Washington: A deeply divided House of Representatives panel has approved a Republican bill that would slash US contributions to the United Nations, rejecting Democratic complaints that the measure would end American involvement in the world peacekeeping body and deliver a devastating financial blow.
    
One week after cutting USD 50 million for a UN organisation that helps women and children in developing countries, the House Foreign Affairs Committee targeted the billions of dollars the United States contributes to the United Nations.
    
Republican Rep. Ileana Ros-Lehtinen, the committee Chairwoman who is also a fierce critic of the United Nations, argued that the legislation would give the United States leverage in pushing for a change at the UN.
    
"We will never achieve lasting, sweeping reforms if the US keeps paying in full what the UN dictates to us, with no consequences for the UN's failures," Ros-Lehtinen said. "We need a game-changer."
    
The panel approved the bill on a party-line 23-15 vote. The action came despite Secretary of State Hillary Rodham Clinton's opposition and her vow to recommend to President
Barack Obama that he veto the legislation. That may not be necessary, however, as it is unclear when the full House will consider the measure, and it has little chance in the Democratic-led Senate.
    
Republican New York Mayor Michael Bloomberg also opposes the legislation, according to Rep. Eliot Engel, a New York Democrat.
    
Clinton sent a strongly worded letter to the committee this week warning that the legislation would severely limit US participation in the world body, undercut US interests and damage the security of Americans at home and abroad.
    
"This bill would effectively cede American leadership, creating a void for our adversaries to fill," Clinton wrote.

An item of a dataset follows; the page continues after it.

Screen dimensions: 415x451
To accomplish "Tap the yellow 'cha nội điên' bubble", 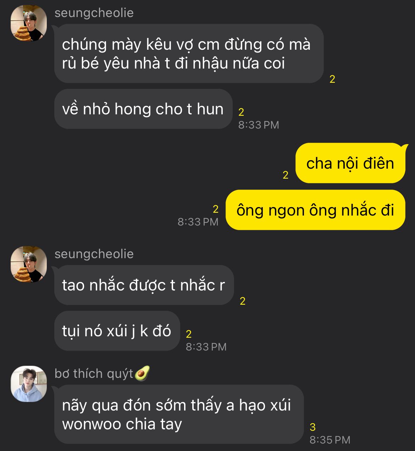I will pos(350,163).
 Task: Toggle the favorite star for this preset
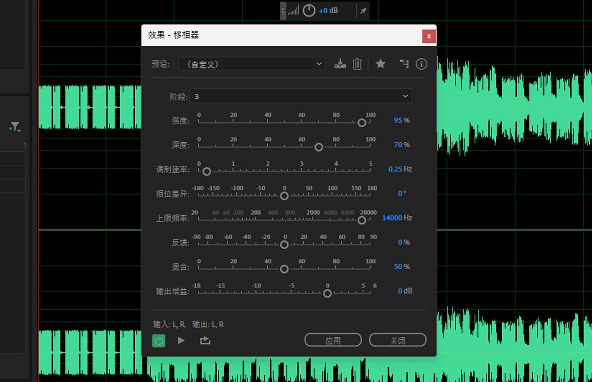(381, 64)
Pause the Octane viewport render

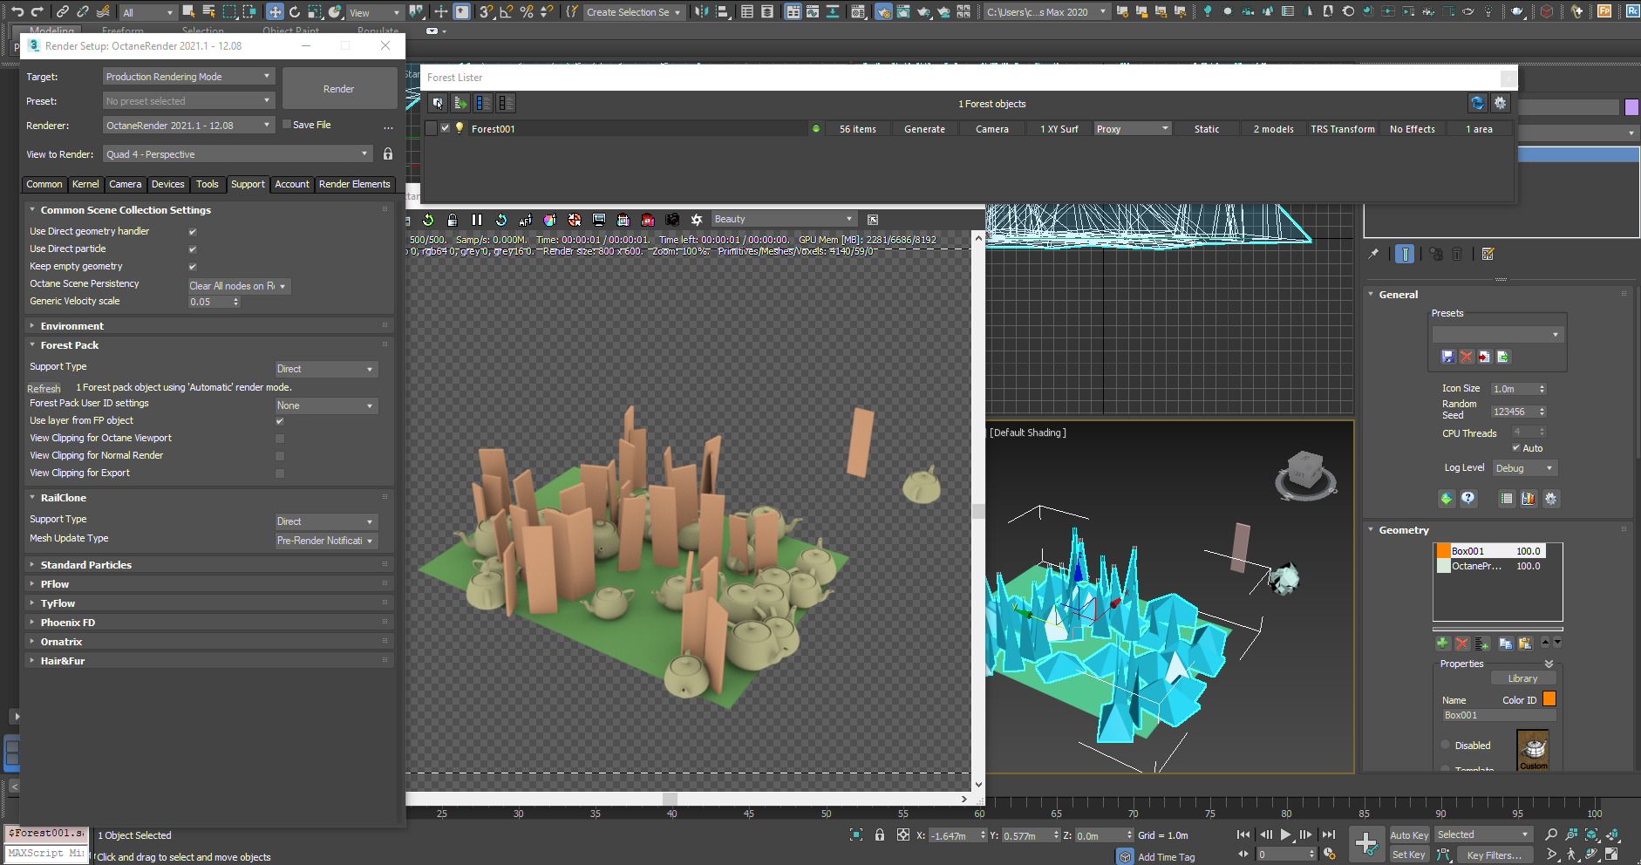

Nevertheless, the panel pressed ahead with the measure, with Republicans taking swipes at the UN.
    
"They're really our buddy," Republican Rep. Dan Burton said sarcastically. "They vote with us almost never."

Republican members said the UN Human Rights Council includes "gross human rights violators" including China, Russia, Saudi Arabia and Cuba. A recent conference on nuclear disarmament was chaired by North Korea, and Iran is a member of the UN Commission on the Status of Women.